In 1938, Lily is stuck in the past and unable to move forward because her best friend has married her first love, Nick. This is where the historical fiction elements come into play: the anti-semitism that was rife in the country in the 30’s is evident in speech and discrimination against Nick, and the wagging tongues that speak softly of “those people” in the Greenwald house. Again, though secrets are revealed, the predictability of these secrets were far less interesting to me than wondering if perhaps KiKi the 6 year old child, purported to be Lily’s sister was in fact her child.

Beatriz Williams has created a story that is not particularly demanding for a reader: the perfect beach read or listen, it flows by smoothly and elegantly, providing a nice diversion that is easy to pick up or put down at will.

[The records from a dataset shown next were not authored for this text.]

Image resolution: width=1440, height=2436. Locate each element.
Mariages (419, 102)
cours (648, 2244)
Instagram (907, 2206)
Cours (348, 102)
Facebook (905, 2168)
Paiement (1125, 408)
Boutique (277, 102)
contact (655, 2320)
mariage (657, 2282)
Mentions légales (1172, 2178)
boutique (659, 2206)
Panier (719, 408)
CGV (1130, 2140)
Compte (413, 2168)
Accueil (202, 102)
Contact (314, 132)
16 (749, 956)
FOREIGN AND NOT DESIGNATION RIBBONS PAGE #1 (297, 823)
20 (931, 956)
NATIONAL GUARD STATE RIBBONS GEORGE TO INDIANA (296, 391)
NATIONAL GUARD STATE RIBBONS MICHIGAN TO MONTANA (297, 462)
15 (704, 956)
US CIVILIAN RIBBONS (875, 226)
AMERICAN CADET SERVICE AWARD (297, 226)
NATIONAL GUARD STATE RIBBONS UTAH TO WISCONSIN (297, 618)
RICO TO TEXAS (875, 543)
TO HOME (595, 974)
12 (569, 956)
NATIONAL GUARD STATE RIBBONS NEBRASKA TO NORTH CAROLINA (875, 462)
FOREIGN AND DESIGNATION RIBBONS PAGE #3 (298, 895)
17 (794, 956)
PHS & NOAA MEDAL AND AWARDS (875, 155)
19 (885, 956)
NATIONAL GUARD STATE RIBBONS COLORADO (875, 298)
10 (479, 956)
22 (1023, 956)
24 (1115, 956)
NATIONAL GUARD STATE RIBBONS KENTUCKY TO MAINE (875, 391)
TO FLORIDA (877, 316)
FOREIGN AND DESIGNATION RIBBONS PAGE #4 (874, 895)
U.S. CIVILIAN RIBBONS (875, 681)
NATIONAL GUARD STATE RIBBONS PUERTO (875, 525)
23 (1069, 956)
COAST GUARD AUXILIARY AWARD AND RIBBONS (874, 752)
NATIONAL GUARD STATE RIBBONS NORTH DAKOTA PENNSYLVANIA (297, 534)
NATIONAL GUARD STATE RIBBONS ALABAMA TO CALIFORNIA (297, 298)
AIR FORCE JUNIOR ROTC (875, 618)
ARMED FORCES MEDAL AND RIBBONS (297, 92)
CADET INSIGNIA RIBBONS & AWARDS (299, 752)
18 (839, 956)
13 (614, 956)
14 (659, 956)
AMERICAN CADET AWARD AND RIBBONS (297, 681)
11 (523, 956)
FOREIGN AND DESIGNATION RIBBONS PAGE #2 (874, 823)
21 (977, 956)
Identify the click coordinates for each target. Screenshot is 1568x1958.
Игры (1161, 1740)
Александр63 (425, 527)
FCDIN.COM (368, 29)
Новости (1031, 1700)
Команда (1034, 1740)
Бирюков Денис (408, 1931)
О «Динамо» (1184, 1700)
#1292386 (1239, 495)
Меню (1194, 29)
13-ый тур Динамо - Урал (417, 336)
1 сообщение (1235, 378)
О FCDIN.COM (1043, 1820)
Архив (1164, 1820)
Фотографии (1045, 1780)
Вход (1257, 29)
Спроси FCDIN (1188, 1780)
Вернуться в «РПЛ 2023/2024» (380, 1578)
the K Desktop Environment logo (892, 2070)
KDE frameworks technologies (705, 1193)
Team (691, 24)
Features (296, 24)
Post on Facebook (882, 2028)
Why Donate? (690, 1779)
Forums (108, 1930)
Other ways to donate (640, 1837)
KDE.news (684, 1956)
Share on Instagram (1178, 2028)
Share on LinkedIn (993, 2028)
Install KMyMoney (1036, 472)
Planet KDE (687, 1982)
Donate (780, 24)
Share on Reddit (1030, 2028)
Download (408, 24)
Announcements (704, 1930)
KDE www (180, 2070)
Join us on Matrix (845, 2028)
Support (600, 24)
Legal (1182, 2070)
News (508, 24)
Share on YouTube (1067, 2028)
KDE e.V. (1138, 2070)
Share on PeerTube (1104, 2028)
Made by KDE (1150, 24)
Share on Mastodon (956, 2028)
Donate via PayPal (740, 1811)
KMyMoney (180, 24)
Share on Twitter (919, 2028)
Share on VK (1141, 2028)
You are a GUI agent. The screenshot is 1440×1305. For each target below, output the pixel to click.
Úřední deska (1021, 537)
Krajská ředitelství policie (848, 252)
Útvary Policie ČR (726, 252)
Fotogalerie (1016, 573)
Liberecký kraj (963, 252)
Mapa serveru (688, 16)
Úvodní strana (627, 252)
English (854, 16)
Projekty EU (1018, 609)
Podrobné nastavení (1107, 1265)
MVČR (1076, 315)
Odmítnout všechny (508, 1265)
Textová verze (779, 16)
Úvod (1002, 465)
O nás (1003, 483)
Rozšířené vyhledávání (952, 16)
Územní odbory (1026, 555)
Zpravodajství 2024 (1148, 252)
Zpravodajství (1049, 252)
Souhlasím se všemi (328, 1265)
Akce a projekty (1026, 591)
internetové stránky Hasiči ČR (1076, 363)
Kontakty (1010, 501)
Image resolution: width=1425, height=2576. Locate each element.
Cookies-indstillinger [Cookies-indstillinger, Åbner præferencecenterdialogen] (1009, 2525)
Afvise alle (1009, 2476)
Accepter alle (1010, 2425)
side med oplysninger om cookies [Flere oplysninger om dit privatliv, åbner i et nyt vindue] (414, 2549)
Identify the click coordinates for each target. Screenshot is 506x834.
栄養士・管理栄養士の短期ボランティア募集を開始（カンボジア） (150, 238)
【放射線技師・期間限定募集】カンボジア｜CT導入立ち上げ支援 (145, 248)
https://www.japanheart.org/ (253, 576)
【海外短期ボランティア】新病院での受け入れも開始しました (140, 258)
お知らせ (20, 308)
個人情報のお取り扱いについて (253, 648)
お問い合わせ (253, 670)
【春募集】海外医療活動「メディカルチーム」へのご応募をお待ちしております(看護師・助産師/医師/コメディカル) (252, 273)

The narration provided by Karen McInerney is smooth and pleasant. Her voice manages to capture the patois and inflections of the varying cast of characters without overly dramatic inflection or tonal changes, and most voices are quite distinct and clear. Easy to listen to, when combined with the story she is presenting this is a relaxing listen for a few subsequent afternoons.

I received an MP3 download from Penguin Audio via AudioBook Jukebox for purpose of honest review for The Heard Word. I was not compensated for this review: all conclusions are my own responsibility.